Lenny Tristia Tambun, Ronna Nirmala & Arientha Primanita
Holding her little daughter in her left hand and big bags in her right, Yani, a 29-year-old housewife from Bekasi, just outside Jakarta, waited patiently in front of a ticket box at Gambir train station in Central Jakarta on Tuesday.
She would spend the night at the station with hundreds of others before finally getting a train ticket to bring her and her daughter to her hometown in Semarang, Central Java, for the annual end-of-Ramadan homecoming known as mudik .
“I decided to travel earlier to avoid traffic. My husband will come home later on because he still has work to do,” she told the Jakarta Globe.
While Yani had to queue for a night, another passenger, Dian, 35, a resident of Cikini in Central Jakarta, secured tickets for herself and her two sons by purchasing them online.
“I decided that we could first go earlier and my husband will follow on August 17,” the Yogyakarta-bound traveler said.
Both of them said that despite the logistical challenges it presented, the journey to celebrate Idul Fitri was a ritual and a culmination of their year.
For some, it marks the only time each year that all the family’s members will be together under one roof.
“You see, mudik is a must for us, as it’s a once-a-year event where we can gather with other members of family in our hometown,” Yani said.
The young mothers are just two of about 17 million people who will participate in the annual homecoming event across the country. President Susilo Bambang Yudhoyono has made the handling of mudik a national agenda priority and ordered his ministers to ensure that the holiday travel period went smoothly.
Fueled by improved economic welfare, officials said the number of people traveling home this year will increase more than 10 percent across the archipelago.
The president said although the exodus toward hometowns was an annual occurrence, it should be prepared for carefully.
“We should not approach it as something that’s routine or dismiss it out of hand,” he said. “We used to do that, and quite frequently, too, and that’s where problems can start when we take things too easy.”
He urged his cabinet to do its best to ensure a safe mudik this year.
The president charged National Police chief Gen. Timur Pradopo with traffic management, Public Works Minister Djoko Kirmanto with road maintenance and Trade Minister Gita Wirjawan with ensuring stable prices and supplies of basic goods.
He said one of the concerns that had grown in magnitude during the years was the increasing number of people going on mudik by motorcycle, and the corresponding increase in road deaths.
“We have a noble duty of helping our people by ensuring that they can travel safely for the [Idul Fitri] holiday,” the president said.
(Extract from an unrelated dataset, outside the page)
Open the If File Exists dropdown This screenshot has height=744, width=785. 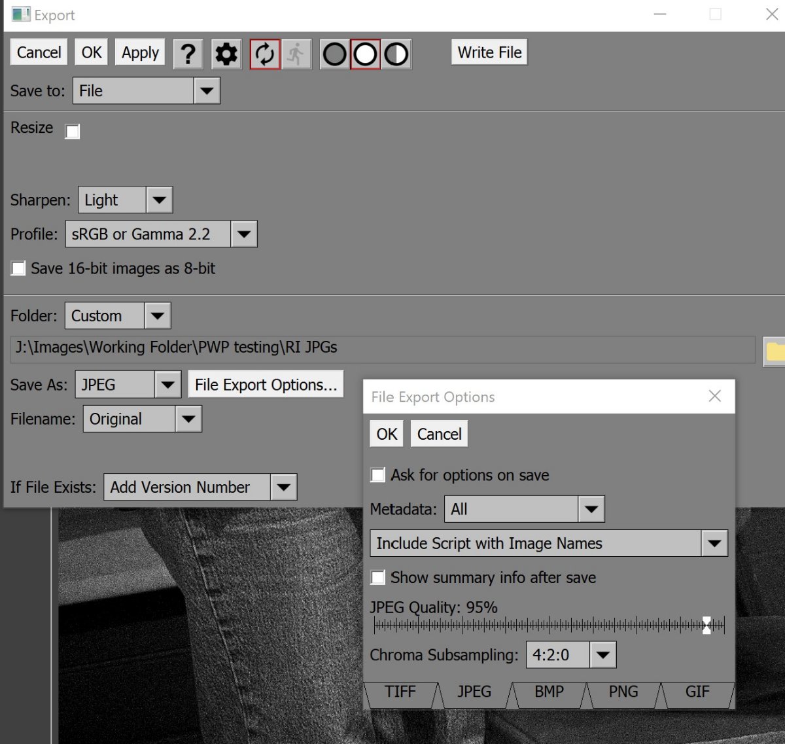[x=283, y=487]
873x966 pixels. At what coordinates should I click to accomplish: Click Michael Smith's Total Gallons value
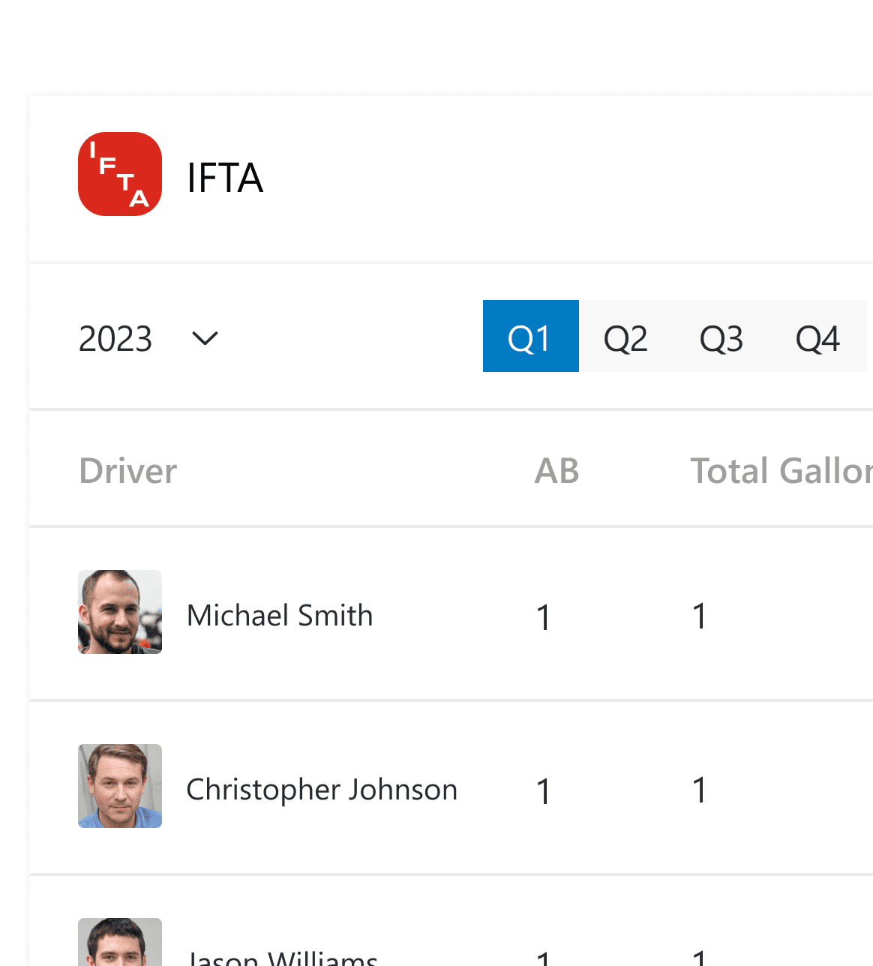pyautogui.click(x=700, y=616)
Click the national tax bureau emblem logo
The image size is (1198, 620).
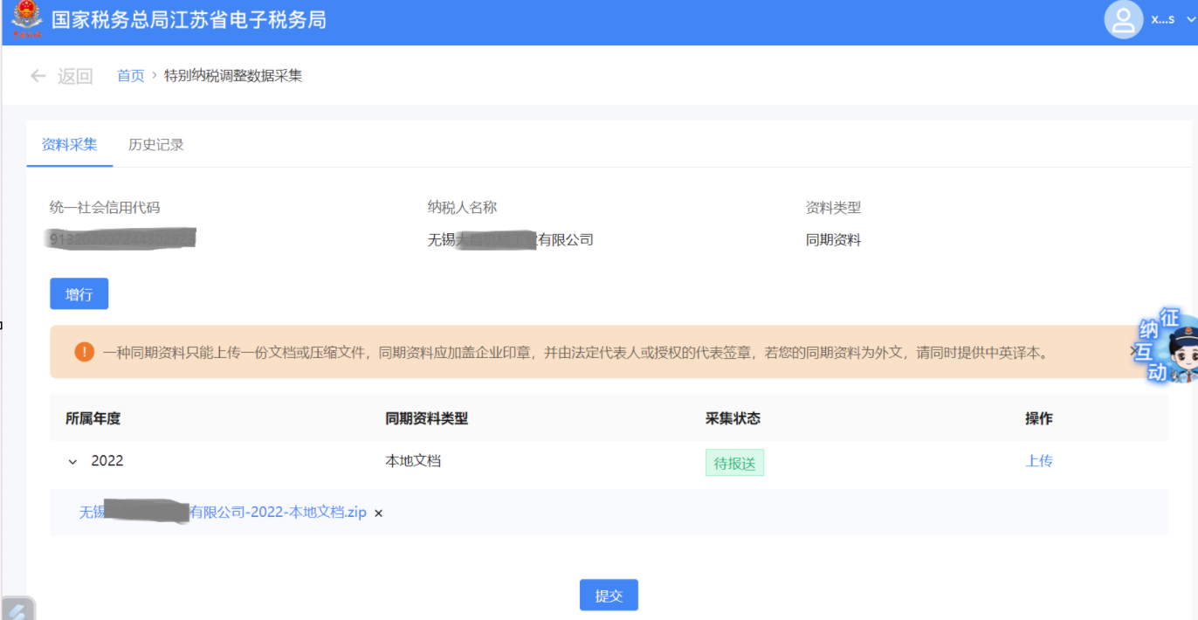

According to the Transportation Ministry, this year’s mudik from Jakarta to various areas on Java and Sumatra alone will see an increase of people using motorcycles of 6.6 percent, from 1.3 million last year.
Meanwhile, the number of people traveling by car will increase by 5.4 percent, which is up from about 4 million last year.
“We predict that the peak of mudik through land and air [travel] will be on Thursday and Friday,” said Suroyo Alimoeso, director general for land transportation at the Transportation Ministry.
Kereta Api Indonesia said it would add more trains to anticipate the increase of passengers ahead of Idul Fitri, which will fall on Aug. 19 this year. Overall, the state-run train company has added 3,284 seats a week before the holiday.
“We have prepared to add more if we see a sudden increase in the outflow of passengers,” said Sugeng Priyono, spokesman for KAI.
From Soekarno-Hatta International Airport in Cengkareng, airport officials said they expected one day before Idul Fitri would be the peak of the homecoming.
This year, air passengers at all of the country’s airports are expected to jump by 16 percent, from 3.2 million last year.
“There will be more than 3.8 million people who will travel by air,” said I Ketut Fery Utameyasa, state airport operator Angkasa Pura’s spokesman.
Meanwhile, mudik will see most development projects in Jakarta temporarily halted. The Jakarta Public Works Agency said that all projects in the capital would stop for 10 days.
“We stop the projects because all workers are going back to their hometowns to celebrate Idul Fitri,” said Ery Basworo, the head of the agency.